What I wanted was to discover how each of these men—and, along the way, some of the many others who’d suffered from disease— experienced and thought about their addiction. If anything, it was an expression of my faith in literature, and its power to map the more difficult regions of human experience and knowledge.
To help in the effort of mapping, Laing enlists models and information from a host of disciplines—medicine, psychology, addiction studies, sociology, and so on. But these are offered as hypotheses, useful conjectures, rather than axiomatic diagnoses. That’s for the best. The impulse to psychoanalyze great artists is probably perennial, and here at least usually quite compelling , but it’s no substitute for encountering and contemplating their work. Laing would appear to agree. While biographical material abounds, it’s nicely interpellated with smart, well-rendered literary criticism. Indeed, Laing’s prose is artful but obtrusive and a reminder that critical writing at its best is as compelling as its subject.
In addition to lover of the literature, Laing traces the origin of her interest in the subject to the baleful role of alcoholism in her own life. Her mother’s partner, initially an agreeable woman, would become violently angry and deranged under the influence of drink. The volume as a whole wears its autobiographical content lightly, perhaps a bit too lightly. Certainly Laing is to be respected for not miring the work in memoir, but it feels a bit digressive. In any case, Laing’s skillful negotiation of the booze-soaked literary landscape reflects, as well, pursuit of a geographic itinerary.

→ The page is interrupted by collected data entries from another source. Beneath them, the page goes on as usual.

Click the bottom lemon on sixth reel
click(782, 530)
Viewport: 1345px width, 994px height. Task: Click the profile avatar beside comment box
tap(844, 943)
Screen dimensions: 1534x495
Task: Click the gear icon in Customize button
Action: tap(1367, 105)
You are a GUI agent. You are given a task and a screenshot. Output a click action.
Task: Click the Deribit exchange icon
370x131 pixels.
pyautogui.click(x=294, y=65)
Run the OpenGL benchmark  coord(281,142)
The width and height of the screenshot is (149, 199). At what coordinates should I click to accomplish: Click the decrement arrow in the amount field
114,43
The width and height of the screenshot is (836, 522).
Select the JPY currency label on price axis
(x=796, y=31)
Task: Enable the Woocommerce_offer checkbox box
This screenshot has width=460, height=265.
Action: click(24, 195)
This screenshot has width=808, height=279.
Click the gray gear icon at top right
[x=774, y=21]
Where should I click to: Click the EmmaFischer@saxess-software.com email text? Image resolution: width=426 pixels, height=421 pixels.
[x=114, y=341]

She writes, “Over the next few weeks, I planned to take what is known in AA circles as a geographical, a footloose journey across the country, first south, through New York, New Orleans and Key West, and then north-west, via St. Paul, the site of John Berryman’s ill-fated recovery, and on to the rivers and creeks of Port Angeles, where Raymond Carver spent his last, exultant years.” In addition to helping to organize a potentially unruly amount of material, the format allows Laing to include a subtle travelogue into an already layered book—to good effect. The sometimes wry accounts of the tacky literary tourist industries that surround, or partially constitute, the legacies of great writers help to relieve the sometimes mordantly oppressive subject matter.

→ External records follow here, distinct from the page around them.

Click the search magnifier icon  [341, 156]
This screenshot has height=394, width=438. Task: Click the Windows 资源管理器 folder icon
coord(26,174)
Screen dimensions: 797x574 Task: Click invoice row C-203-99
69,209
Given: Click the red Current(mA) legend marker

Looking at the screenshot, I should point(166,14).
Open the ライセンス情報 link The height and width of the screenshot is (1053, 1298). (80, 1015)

Of course, the geographical progression is aided by the relationships among the writers, which constitute a weft of conjoined interest in writing and drinking: Fitzgerald and Hemingway, for example, had a famously difficult friendship (along with rivalry); Carver and Cheever were drinking buddies for a year while both were teaching at the University of Iowa, where by their own admission they spent the better part of their time in a state of deep drunkenness. The sense here is less of two literary giants engaging in a communion of minds and more of two men whose alcoholism is so profound that it precludes any significant social interaction that is not predicated on getting smashed. Which again makes one wonder how these writers—whose work is so often artfully attuned to the complexities of relationships and the vagaries of existence—could be so exhaustingly banal in their own addictions. But that, of course, is part of the conundrum that prompts Laing’s inquiry.
Will The Trip to Echo Spring have the last word on the peculiar relationship between alcoholism and writers? Certainly not—the subject is too broad and too deep to be exhausted by one volume. Nor does Laing pretend to any such notion. What she offers instead is a moving, beautifully rendered, and astute rumination on an agonizing mystery of human creativity.